» Extracted records:
+ + + + + + +
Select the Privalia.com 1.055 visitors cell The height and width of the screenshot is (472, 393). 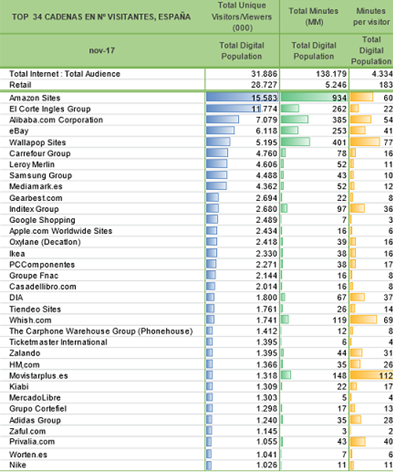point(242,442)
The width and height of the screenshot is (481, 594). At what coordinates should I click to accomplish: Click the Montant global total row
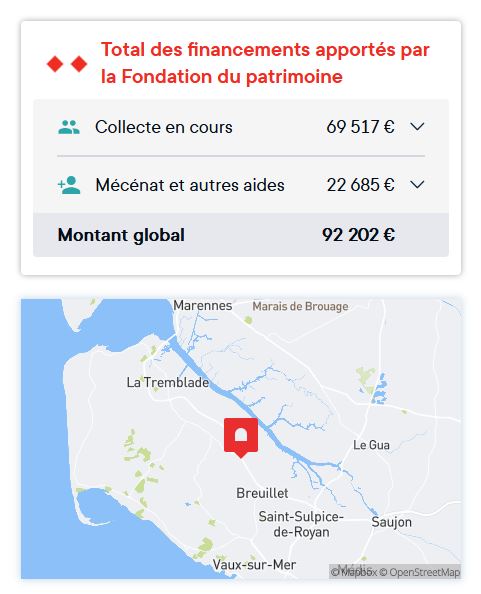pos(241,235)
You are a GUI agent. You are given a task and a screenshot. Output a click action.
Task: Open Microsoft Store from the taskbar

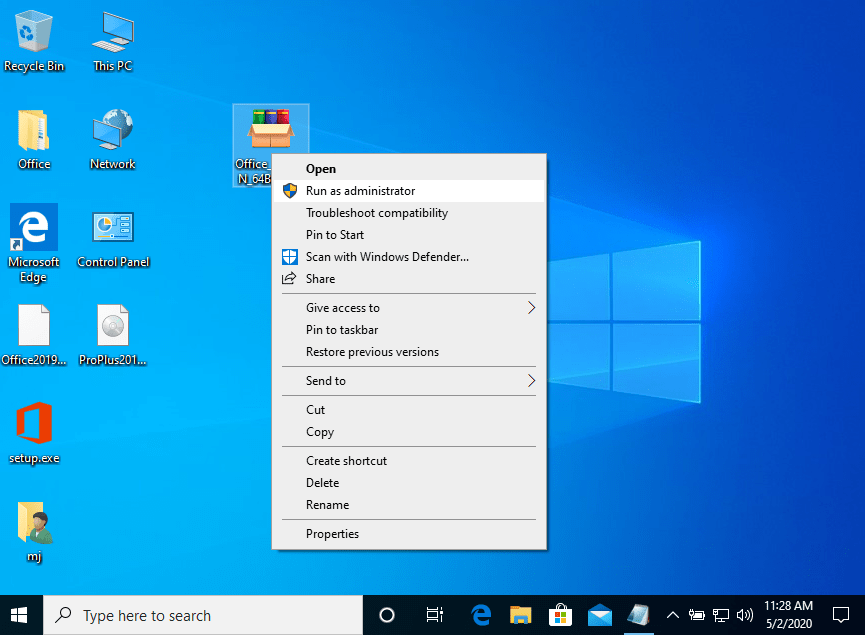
+ + + + + + +
» What to produce: Pictures aside, transcribe exactly the lines from the line containing "You are a GUI" through the final line of the material above.

» Written answer:
You are a GUI agent. You are given a task and a screenshot. Output a click action.
Task: Open Microsoft Store from the taskbar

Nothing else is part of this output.